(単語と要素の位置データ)
════════
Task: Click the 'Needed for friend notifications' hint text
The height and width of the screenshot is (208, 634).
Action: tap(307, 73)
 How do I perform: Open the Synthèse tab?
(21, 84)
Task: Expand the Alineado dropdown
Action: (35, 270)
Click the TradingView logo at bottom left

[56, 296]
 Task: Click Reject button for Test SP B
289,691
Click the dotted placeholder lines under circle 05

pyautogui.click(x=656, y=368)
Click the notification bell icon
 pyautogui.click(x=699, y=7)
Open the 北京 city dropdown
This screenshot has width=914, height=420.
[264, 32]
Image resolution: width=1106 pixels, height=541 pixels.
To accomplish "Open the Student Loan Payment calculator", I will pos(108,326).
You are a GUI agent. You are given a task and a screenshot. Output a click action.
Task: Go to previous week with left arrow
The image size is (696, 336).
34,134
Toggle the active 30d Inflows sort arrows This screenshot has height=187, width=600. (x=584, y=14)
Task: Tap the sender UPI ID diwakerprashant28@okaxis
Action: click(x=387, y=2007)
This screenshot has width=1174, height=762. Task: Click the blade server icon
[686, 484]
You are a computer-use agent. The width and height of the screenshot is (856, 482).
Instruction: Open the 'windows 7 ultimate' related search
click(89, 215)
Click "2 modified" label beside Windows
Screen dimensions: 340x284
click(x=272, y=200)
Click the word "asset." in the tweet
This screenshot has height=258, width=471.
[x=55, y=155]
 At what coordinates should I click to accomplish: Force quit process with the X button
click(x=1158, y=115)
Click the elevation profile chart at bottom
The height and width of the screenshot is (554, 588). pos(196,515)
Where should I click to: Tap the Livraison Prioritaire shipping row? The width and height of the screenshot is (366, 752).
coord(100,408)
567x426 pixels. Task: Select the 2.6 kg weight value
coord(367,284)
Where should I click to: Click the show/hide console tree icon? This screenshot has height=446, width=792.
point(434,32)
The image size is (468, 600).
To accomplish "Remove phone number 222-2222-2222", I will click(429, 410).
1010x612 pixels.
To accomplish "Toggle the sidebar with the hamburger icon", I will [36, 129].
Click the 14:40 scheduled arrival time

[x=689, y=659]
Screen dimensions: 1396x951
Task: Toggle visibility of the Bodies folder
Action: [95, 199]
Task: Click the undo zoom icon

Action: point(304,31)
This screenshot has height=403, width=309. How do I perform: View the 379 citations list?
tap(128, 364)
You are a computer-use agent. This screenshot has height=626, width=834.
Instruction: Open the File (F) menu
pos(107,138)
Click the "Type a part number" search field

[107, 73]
════════
◆ 作業要件: 上の記録をすべて、一字一句変えずに写し取る。

◆ 出力内容:
Task: Click the 'Needed for friend notifications' hint text
The height and width of the screenshot is (208, 634).
Action: tap(307, 73)
 How do I perform: Open the Synthèse tab?
(21, 84)
Task: Expand the Alineado dropdown
Action: (35, 270)
Click the TradingView logo at bottom left

[56, 296]
 Task: Click Reject button for Test SP B
289,691
Click the dotted placeholder lines under circle 05

pyautogui.click(x=656, y=368)
Click the notification bell icon
 pyautogui.click(x=699, y=7)
Open the 北京 city dropdown
This screenshot has width=914, height=420.
[264, 32]
Image resolution: width=1106 pixels, height=541 pixels.
To accomplish "Open the Student Loan Payment calculator", I will pos(108,326).
You are a GUI agent. You are given a task and a screenshot. Output a click action.
Task: Go to previous week with left arrow
The image size is (696, 336).
34,134
Toggle the active 30d Inflows sort arrows This screenshot has height=187, width=600. (x=584, y=14)
Task: Tap the sender UPI ID diwakerprashant28@okaxis
Action: click(x=387, y=2007)
This screenshot has width=1174, height=762. Task: Click the blade server icon
[686, 484]
You are a computer-use agent. The width and height of the screenshot is (856, 482).
Instruction: Open the 'windows 7 ultimate' related search
click(89, 215)
Click "2 modified" label beside Windows
Screen dimensions: 340x284
click(x=272, y=200)
Click the word "asset." in the tweet
This screenshot has height=258, width=471.
[x=55, y=155]
 At what coordinates should I click to accomplish: Force quit process with the X button
click(x=1158, y=115)
Click the elevation profile chart at bottom
The height and width of the screenshot is (554, 588). pos(196,515)
Where should I click to: Tap the Livraison Prioritaire shipping row? The width and height of the screenshot is (366, 752).
coord(100,408)
567x426 pixels. Task: Select the 2.6 kg weight value
coord(367,284)
Where should I click to: Click the show/hide console tree icon? This screenshot has height=446, width=792.
point(434,32)
The image size is (468, 600).
To accomplish "Remove phone number 222-2222-2222", I will click(429, 410).
1010x612 pixels.
To accomplish "Toggle the sidebar with the hamburger icon", I will [36, 129].
Click the 14:40 scheduled arrival time

[x=689, y=659]
Screen dimensions: 1396x951
Task: Toggle visibility of the Bodies folder
Action: [95, 199]
Task: Click the undo zoom icon

Action: point(304,31)
This screenshot has height=403, width=309. How do I perform: View the 379 citations list?
tap(128, 364)
You are a computer-use agent. This screenshot has height=626, width=834.
Instruction: Open the File (F) menu
pos(107,138)
Click the "Type a part number" search field

[107, 73]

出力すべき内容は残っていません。